Historique : Chute du régime baathiste en Syrie
Les rebelles menés par HTS ont annoncé dans la nuit de dimanche à lundi à la télévision publique syrienne la chute et la fuite du président Bachar al-Assad, ainsi que la libération de Damas, mettant fin à plus de cinq décennies de règne dynastique et sans partage de la famille Assad.
C’était finalement une affaire de quelques jours. Tel un château de cartes, le pouvoir de Bachar al-Assad s’est effondré ce dimanche en Syrie, face à l’offensive éclair fulgurante de groupes rebelles menés par des radicaux qui ont su rallier un peuple exsangue. L’opération met un terme à cinq décennies de dictature alaouite implacable, menée d’une main de fer, que l’on pensait indéboulonnable.
Au centre-ville de Damas, la capitale dont les rebelles ont annoncé « la libération », plusieurs dizaines de personnes ont renversé et piétiné des dizaines de statues du père de Bachar al-Assad, Hafedh, qui a dirigé la Syrie depuis 1971 jusqu’à sa mort en l’an 2000. À travers le pays, d’autres manifestants ont déboulonné les statues d’al-Assad, père et fils. Le leader de Hayat Tahrir al-Sham (HTS), Abou Mohammed al-Joulani (Ahmed Charaâ de son vrai nom), est arrivé à Damas à la mi-journée.

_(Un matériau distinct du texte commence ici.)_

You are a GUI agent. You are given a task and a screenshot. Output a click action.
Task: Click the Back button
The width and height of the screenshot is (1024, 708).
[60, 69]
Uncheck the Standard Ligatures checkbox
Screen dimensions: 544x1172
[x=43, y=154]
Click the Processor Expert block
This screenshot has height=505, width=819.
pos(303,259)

Une Syrie nouvelle à reconstruire
A Homs, Deraa, Hama, Alep et Damas, les tirs d’armes à feu en signe de joie se mêlaient aux cris « d’Allah Akbar ! ». « On attendait ce jour depuis si longtemps », a déclaré Amer Batha, un résident de la capitale célébrant l’évènement. « Je n’arrive pas à croire que je suis en train de vivre cet instant », confesse-t-il en larmes : « C’est une nouvelle histoire qui commence pour la Syrie ». L’effondrement du régime ouvre en effet une ère d’incertitude en Syrie, morcelée par la guerre civile qui a fait au moins un demi-million de morts depuis 2011 et livrée à des groupes soutenus par différentes puissances étrangères.
À la télévision publique, les rebelles ont annoncé la chute du tyran Bachar al-Assad. Ils ont dit avoir libéré tous les prisonniers injustement détenus et appelé à sauvegarder les biens de l’État syrien libre. Les rebelles avaient annoncé plus tôt sur Telegram la fuite de Bachar al-Assad et de sa famille en Russie, et proclamé la ville de Damas libre.
Bachar al-Assad a dirigé d’une main de fer la Syrie pendant 24 ans, réprimant en 2011 dans le sang des manifestations pro démocratie qui se sont transformées en guerre civile, dans le sillage des révolutions arabes. Avant lui, son père, Hafedh al-Assad, avait lui aussi réprimé sans pitié ses opposants, notamment à Hamaa. Leur parti, le Baath, est au pouvoir depuis plus d’un demi-siècle en Syrie, suite à un coup d’État militaire en 1963.
Pendant trois décennies, le pays se referme sur lui-même : l’opposition et la presse sont muselées, les manifestations bannies et l’état d’urgence décrété. En février 1982, le régime mate dans le sang une insurrection des Frères musulmans, dans le centre du pays. En raison d’un black-out médiatique, les estimations varient entre 10.000 et 40.0000 morts. En l’absence de toute opposition, le nom du candidat à la présidence est proposé par le parti, puis soumis à un référendum. Lors de chaque scrutin, Hafedh puis son fils Bachar al-Assad sont « élus » à plus de 90% des voix.
Silence de la Tunisie
Les révoltes arabes qui éclatent en Tunisie, en Égypte et en Libye, gagnent la Syrie en mars 2011 et remettent en cause l’hégémonie du parti Baath. Bachar al-Assad promet des réformes, tout en réprimant la révolte dans le sang. Mais le soulèvement dégénère en guerre civile, morcelant la Syrie. Les rebelles proclament ce dimanche « la fin de cette sombre page et le début d’une nouvelle ère pour la Syrie », après « 50 ans d’oppression sous le pouvoir du Baath, et 13 années de crimes, de tyrannie et de déplacements ».
Mais en Tunisie, d’où tout était parti en 2011, de l’eau a coulé sous les ponts depuis. L’actuel pouvoir a ainsi jusque récemment affiché son soutien décomplexé à Bachar al-Assad. Si les autorités tunisiennes se murent dans un silence gêné aujourd’hui, c’est que le ministère tunisien des Affaires étrangères avait publié le mercredi 4 décembre un communiqué qualifiant l’offensive des rebelles syriens de « terroriste », et réitérant son « entière solidarité avec la République Arabe Syrienne ».